Il primo passo verso tutto questo è sempre il più difficile, e consiste nello sputare sul senso di colpa; sputare persino sulla soggezione che proviamo nei confronti degli affetti e delle persone di valore che, spesso in piena buona fede, concorrono a generare in noi questo senso di colpa. Ma se vogliamo onorare in modo pratico e sincero la memoria di chi non c’è l’ha fatta, questo è davvero l’unico compito, individuale e collettivo, da cui non possiamo proprio più sottrarci.
Solo il ritorno alla consapevolezza di essere animali , porterà equilibrio a questa inadeguatezza .Nel mondo animale nessuno ostenta o ricerca la perfezione, nessuno è il Popolo Eletto.Nessuno lavora 10 ore al giorno per mangiare o avere una casa .Nessuno mette in carcere nessuno . Nessuno è un malato mentale .Nessuno tortura o uccide , stupra ,migliaia o milioni di persone.Nessuno si serve di un apparato di sicurezza e di leggi per difendere esclusivamente i propri interessi.Quando comprenderemo che la “vita da cani” , è quella che avremo tutti diritto di vivere , capiremo di essere schiavi , capiremo la libertà.

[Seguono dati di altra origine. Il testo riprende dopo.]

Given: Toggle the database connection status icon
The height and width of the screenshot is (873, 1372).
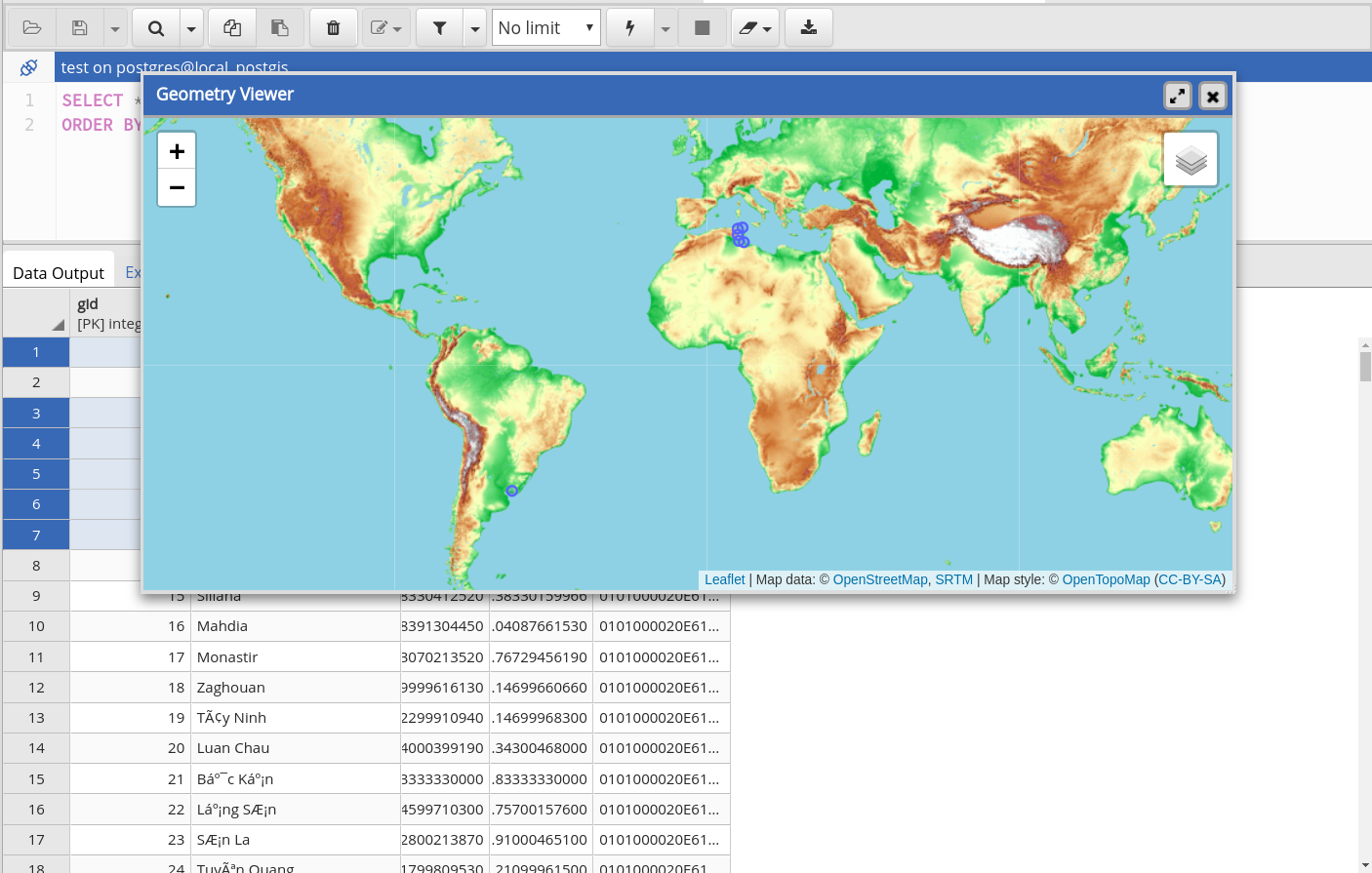Looking at the screenshot, I should (x=28, y=67).
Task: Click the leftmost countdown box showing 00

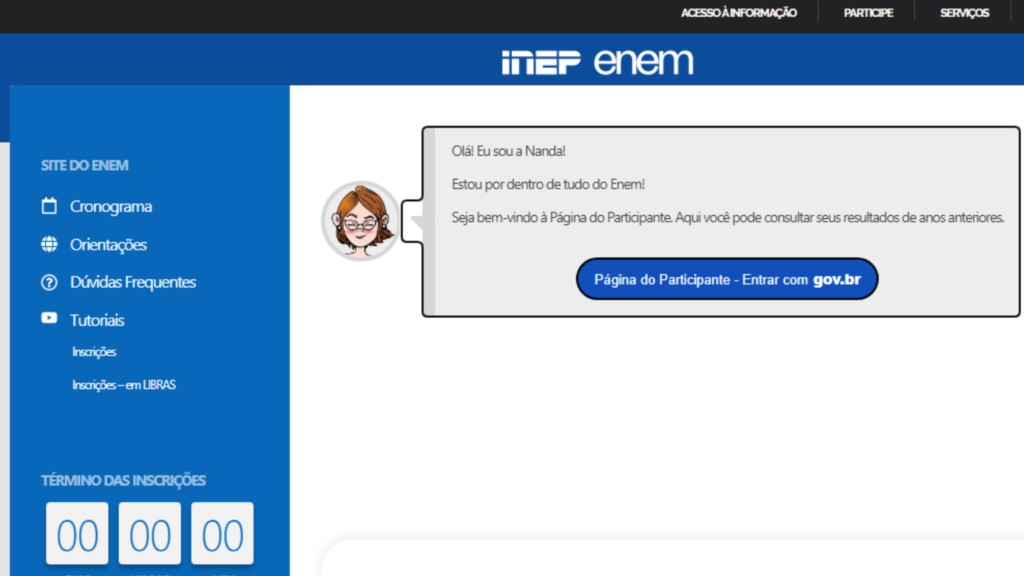Action: pyautogui.click(x=77, y=535)
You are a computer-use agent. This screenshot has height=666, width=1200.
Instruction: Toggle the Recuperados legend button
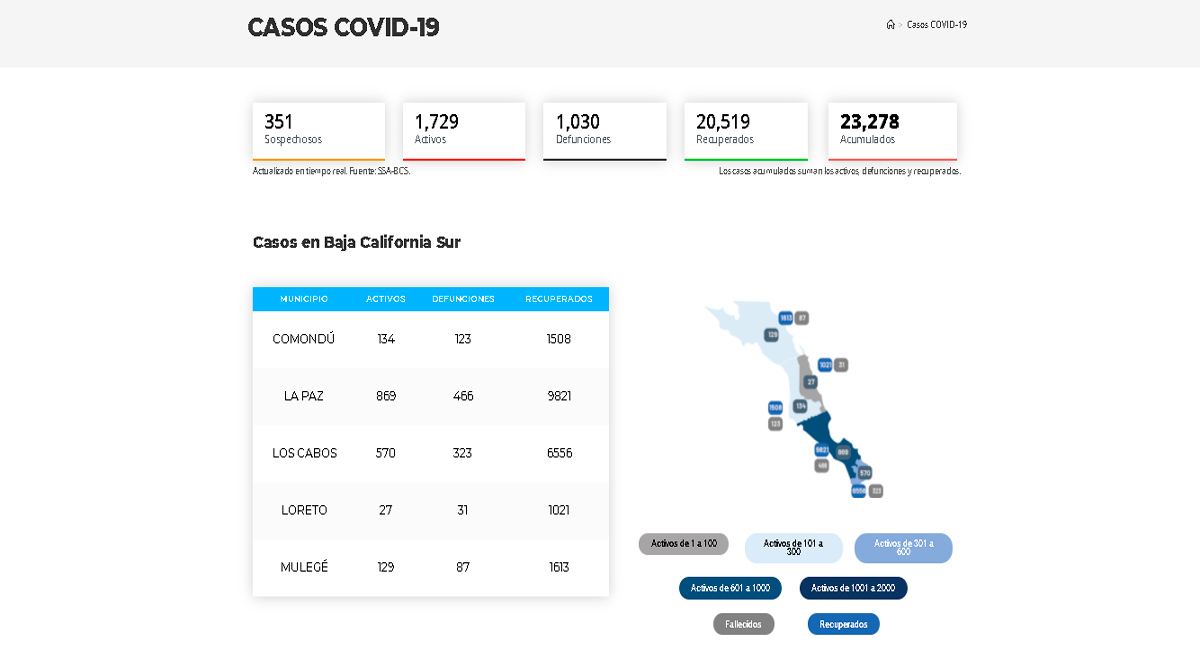tap(843, 624)
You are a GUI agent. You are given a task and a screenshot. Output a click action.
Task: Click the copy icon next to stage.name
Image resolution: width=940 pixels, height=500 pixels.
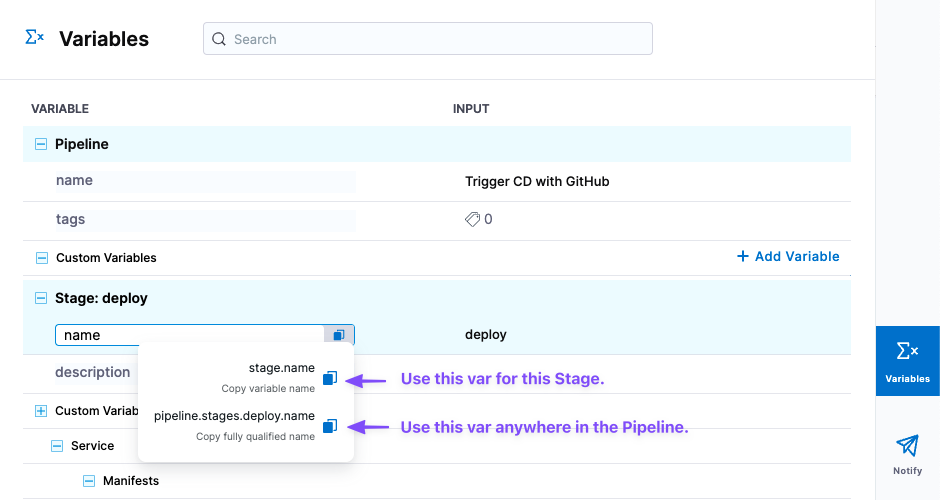[330, 378]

Essere animali? essere umani? restare umano? diventare umano? che cosa significa tutto questo? il ritorno alla consapevoleZZA di essere animali? e chi ti dice che gli animali abbiano consapevolezza? come fai a voler arrivare a raggiungere qualcosa, quando lo strumento che utilizzi per raggiungerla, è lo stesso che vuoi eliminare alla fine del raggiungimento stesso? mi segui? l’animale uccide eccome per vivere. non so dove tu viva o se abbia mai visto un animale. cane? ma che cani hai visto nella tua vita? mi sembra di vivere in un mondo diverso dal tuo… nel mondo animale non si ostenta? hai mai sentito parlare del pavone? è un animale… ma di cosa stai parlando?